キリマンジャロ山で山麓住民が利用していた里山の森“ハーフマイル・フォレスト・ストリップ(HMFS)”にまで拡大された国立公園。タンザニア・ポレポレクラブはこの問題を解決するため、大統領に直接問題解決を訴える住民の声を届けようとしています。

しかしここに来てその動きに暗雲が垂れ込めています。タンザニアで今年、来年と2年続けて実施される選挙(今年:地方選挙、来年:総選挙)とそれにからむ政治状況が、国内で問題を指摘する声を抑圧する方向に向かっていると感じられるからです。

当会はこれまで山麓住民の声を届けるために国会議員との関係構築を進め、議員が大統領への進言に動く段階まで来ていました。しかし国内が選挙一色に染まっていく中、野党関係者の大量逮捕、集会禁止、指導者の失踪が相次ぐようになり、それを報道したメディアやSNSの停止がされました。

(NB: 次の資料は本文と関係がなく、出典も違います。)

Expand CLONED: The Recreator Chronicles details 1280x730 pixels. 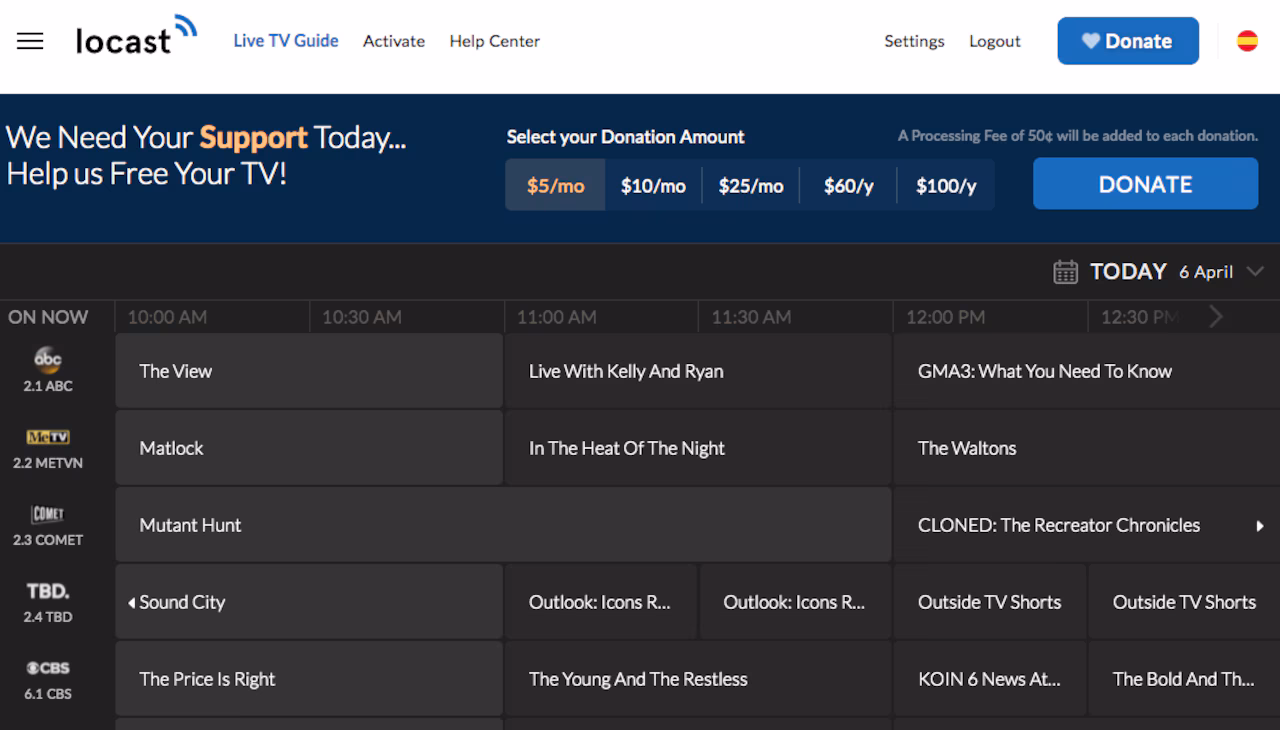pyautogui.click(x=1259, y=524)
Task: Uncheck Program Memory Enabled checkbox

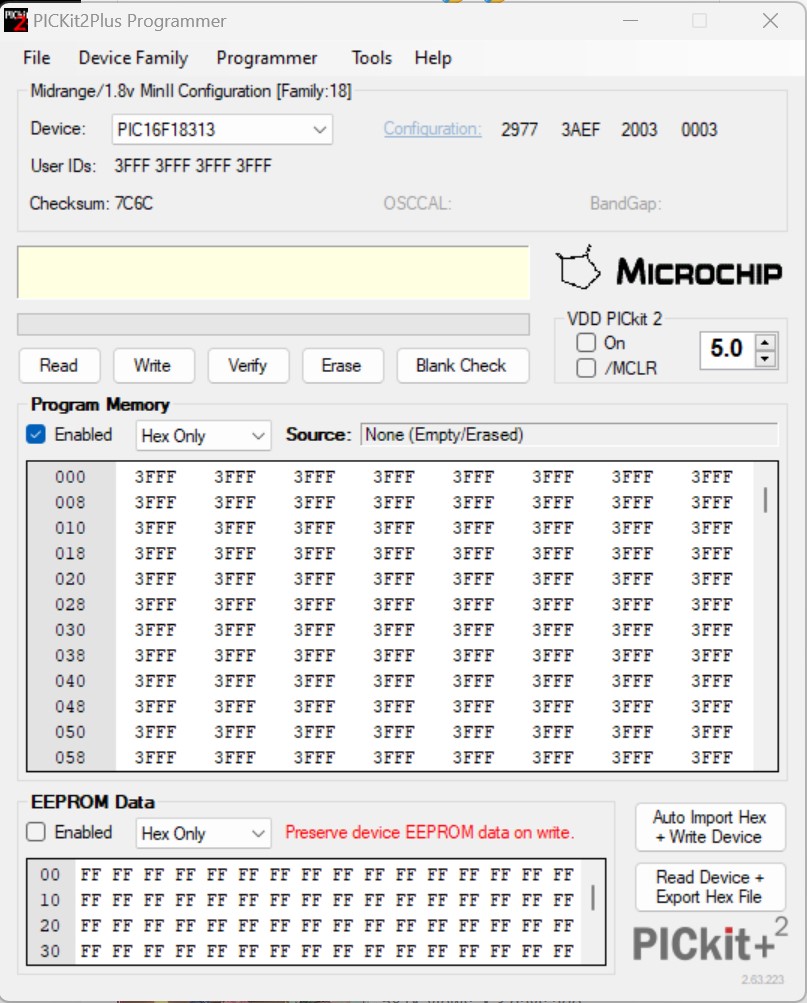Action: [x=36, y=434]
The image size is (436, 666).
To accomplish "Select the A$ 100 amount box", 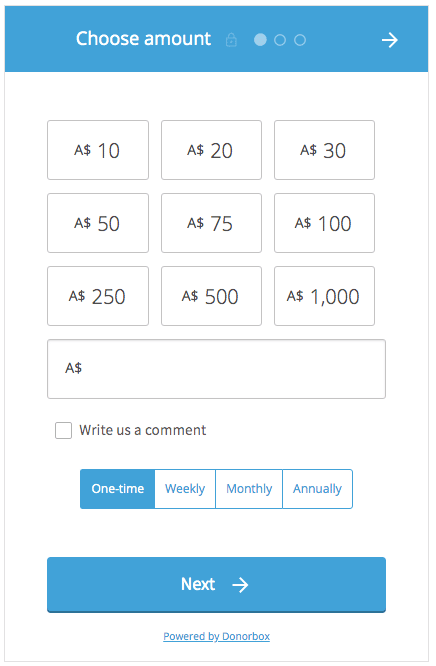I will pyautogui.click(x=324, y=223).
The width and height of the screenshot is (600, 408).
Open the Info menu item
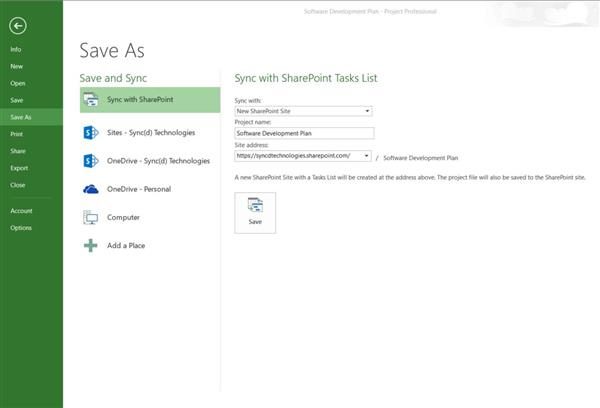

前回の選挙では、与党による実質的な野党の排除が行われ、選挙の正当性が疑われていました。そうした中、新たに就任したサミア現大統領は、野党との対話を進めるなど、融和的な姿勢をとっていました。

しかし野党関係者に対する相次ぐ不可解な事件やメディア統制、さらには国立公園からの排除に抗議するマサイから投票権を奪うなどの事件が起きると、人権、言論の抑圧、民主的統治の後退として、海外の国々からも問題視する声が上がり始めます。ところがこれに大統領が猛反発します。

キリマンジャロ山において山麓住民の生活を支えていた森にまで国立公園を拡大し、彼らを利用から排除したことは、彼らの生存権と生活権を奪うものであり、そこで住民に対して行われた暴力は、人権問題と直結するものです。

しかしいま、タンザニアの国内状況は、こうした問題に声を上げることを許さない雰囲気になっています。議員もとても大統領に進言できる状況ではなくなっています。

このような状況を打開していくため、当会はタンザニアの人権団体、法律団体等との連携を図っていくことにしています。様々なレベルから国立公園拡大の不当性に対する声があがっていくようにするためです。すでに一部の人権団体とのコンタクトに着手しました。

総選挙が行われるのは来年末であり、タンザニアでは来年いっぱい、あるいはそのプロセスや選挙後の体制次第では来年以降も、不穏な状況が続く可能性があります。当会は引き続き大統領に声を届ける方策を探るとともに、組織連携により足腰の強い取り組み体制を築き、不安定な政治情勢の中でも着実に問題解決にあたっていけるようにしていくつもりです。